Unfathomable images. A Palestinian, whose brother has just been killed, massacred by an Israeli bomb, expresses his unwavering faith in God. He says, he shouts that his brother is now a martyr and in paradise.

Another Palestinian, having lost his children, kisses them one last time. His face is serene, almost smiling. No hatred, no anger, no call for revenge, just the perfect acceptance of God's will.

It's not a religious 'conflict,' but two radically different paradigms clashing. Here, faith is proclaimed in nationalism, racial superiority, and lands. Hatred and the desire to dominate the other are expressed.

Over there, reliance on God, submission to His omnipotence, residing in the abode of His light.

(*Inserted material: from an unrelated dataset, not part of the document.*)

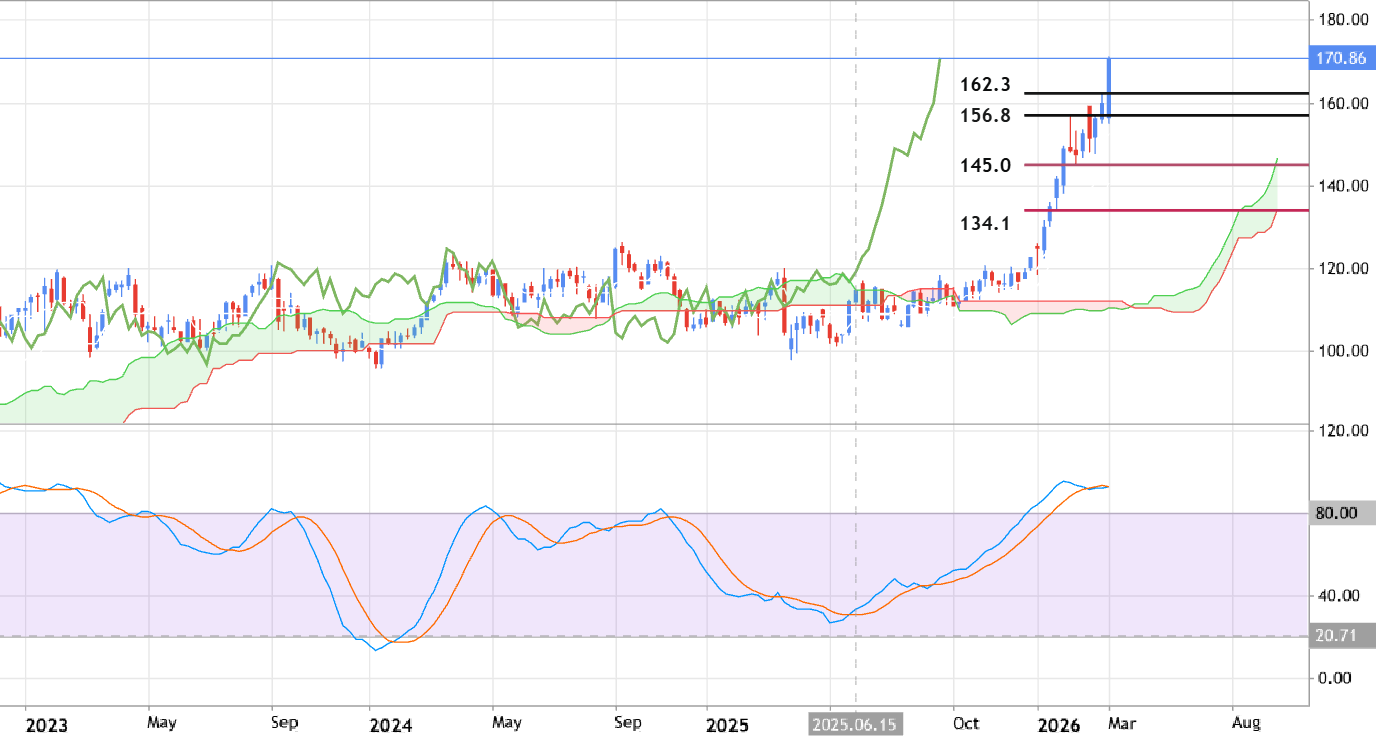The image size is (1377, 738).
Task: Click the 2026 label on time axis
Action: click(x=1059, y=723)
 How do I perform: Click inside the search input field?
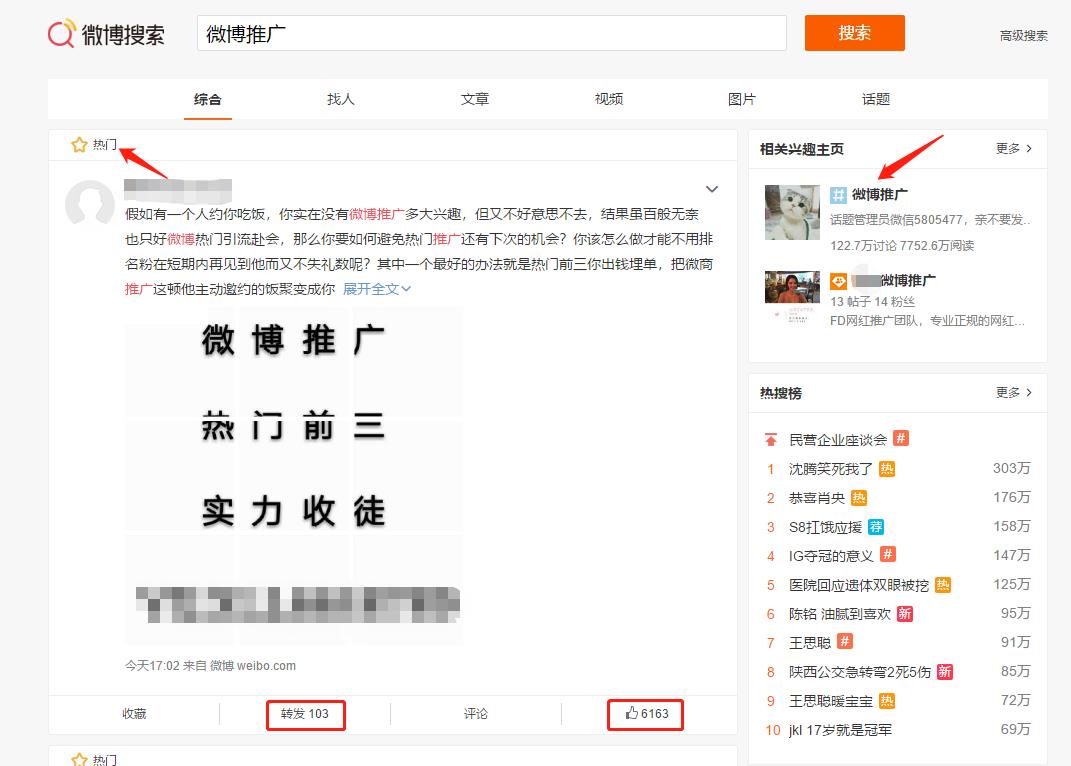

Secularization has reduced faith to a minor, meaningless event, a relic of the past confined to private space. But faith is alive, endowed with the power to move mountains. The genocide of Palestinians symbolizes, in my view, the confrontation between the gods of secularization, a 'god' that is not truly a god, the deification of man, ethnicity, land, nationalism, and the one true God, who strips man of his belongings, placing him in ephemeral temporality. He is nothing and possesses nothing; eternal life begins after death. Faith, of course, can provoke violence. But authentic faith, when it is the expression of profound spirituality, inherently manifests as a pursuit of peace. It is, in a sense, an existential 'conflict' between the advocates of the transcendence of the absent god, the gods of the earth and temporality, and the advocates of the transcendence of the one God and the promises of the afterlife. The violence of the gods of the moment is the violence of their vulnerability, of a project doomed to failure. The brother of the martyr knows this well, the father of the martyr's children knows this well; we stand on the edge of a death that is true life. And he who has ceased to fear death is free. And he who divinizes himself to escape death is a slave.


It is not about achieving the Nietzschean Übermensch ( 'surhomme' ), a will to power and overcoming, but about reaching the transcendence of faith ( 'surhumain' ), a will for complete submission to His light.


In other words, we must choose, be the willing slave of the earth or the slave of God.


And let these images remain in us all the time, these martyrs, the faces of these children, angels, resembling stars in these devastated fields of blood and hatred, shining with all their might and still pointing us towards the path of true faith.